The Other Shore: Essays on Writers and Writing

Synopsis

In this book, ethnographer and poet Michael Jackson addresses the interplay between modes of writing, modes of understanding, and modes of being in the world. Drawing on literary, anthropological and autobiographical sources, he explores writing as a technics akin to ritual, oral storytelling, magic and meditation, that enables us to reach beyond the limits of everyday life and forge virtual relationships and imagined communities. Although Maurice Blanchot wrote of the impossibility of writing, the passion and paradox of literature lies in its attempt to achieve the impossible--a leap of faith that calls to mind the mystic's dark night of the soul, unrequited love, nostalgic or utopian longing, and the ethnographer's attempt to know the world from the standpoint of others, to put himself or herself in their place. Every writer, whether of ethnography, poetry, or fiction, imagines that his or her own experiences echo the experiences of others, and that despite the need for isolation and silence his or her work consummates a relationship with them.

Excerpt

I considered myself a writer long before I completed a volume of poetry, wrote a novel, or published an anthropological monograph. Writing, for me, was a way of life. As for the origins of this calling, I suspect that it was a longing to connect with places, people, and periods of history that lay beyond the provincial town in which I came of age. Fascinated by exotic worlds, I saw writing as my means of transport and escape. Writing, I came to realize, was a techné, like prayer or ritual, for bridging the gulf that lay between myself and others. In this sense, writing resembles religion, which also works at the limits of what can be said, known, or borne, entering penumbral fields of experience where the absent is made present, the distant becomes near, the inanimate appears animate, and the singular subsumes the plural.

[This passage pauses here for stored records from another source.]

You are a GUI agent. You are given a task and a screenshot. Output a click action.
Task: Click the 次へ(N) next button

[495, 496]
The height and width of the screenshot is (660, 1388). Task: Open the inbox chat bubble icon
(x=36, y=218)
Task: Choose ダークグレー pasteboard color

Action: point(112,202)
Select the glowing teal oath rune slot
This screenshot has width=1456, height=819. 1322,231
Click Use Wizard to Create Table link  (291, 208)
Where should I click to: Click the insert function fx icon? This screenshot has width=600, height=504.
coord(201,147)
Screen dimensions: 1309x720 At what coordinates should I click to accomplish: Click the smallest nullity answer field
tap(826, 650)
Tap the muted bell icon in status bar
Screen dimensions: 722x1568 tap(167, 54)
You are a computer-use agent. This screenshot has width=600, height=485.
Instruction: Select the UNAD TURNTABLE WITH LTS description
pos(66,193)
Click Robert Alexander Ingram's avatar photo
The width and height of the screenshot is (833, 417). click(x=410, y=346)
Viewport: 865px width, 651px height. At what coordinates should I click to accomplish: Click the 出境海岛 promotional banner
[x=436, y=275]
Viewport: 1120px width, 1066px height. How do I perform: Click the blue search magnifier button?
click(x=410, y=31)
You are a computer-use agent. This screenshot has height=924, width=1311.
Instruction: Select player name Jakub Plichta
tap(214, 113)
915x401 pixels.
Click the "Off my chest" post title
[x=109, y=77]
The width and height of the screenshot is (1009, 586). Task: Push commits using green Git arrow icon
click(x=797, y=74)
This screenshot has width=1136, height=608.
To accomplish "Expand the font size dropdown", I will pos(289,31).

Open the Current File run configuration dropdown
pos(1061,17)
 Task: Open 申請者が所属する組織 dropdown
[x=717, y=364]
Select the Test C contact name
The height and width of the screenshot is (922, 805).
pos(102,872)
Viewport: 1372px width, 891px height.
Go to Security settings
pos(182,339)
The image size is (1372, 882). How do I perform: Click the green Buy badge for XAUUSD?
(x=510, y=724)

In the half century since my first book appeared, I have witnessed—and adjusted to—mind-boggling transformations in communication technologies. I have switched from fountain pen to typewriter to word processor. In the early ’60s I worked as a letterpress machinist before the offset press made me redundant. Nowadays, books are published online and read on electronic tablets. But while many claim that these new technologies are “disruptive,” undermining and transforming the way we work and live, I see them as “sustaining” what we have always sought to do —bearing witness to what we learn of life, struggling to express it adequately, and comparing our findings with the findings of others.

Yet ours is, undeniably, an information society. We move about with our heads in clouds of data. E-mail, Skype, Facebook, and LinkedIn keep us in touch with scattered friends, family, colleagues, and collaborators. We cross streets with cell phones pressed to our ears, or stand on the sidewalk using earphones and microphone to talk unselfconsciously to an invisible other . . .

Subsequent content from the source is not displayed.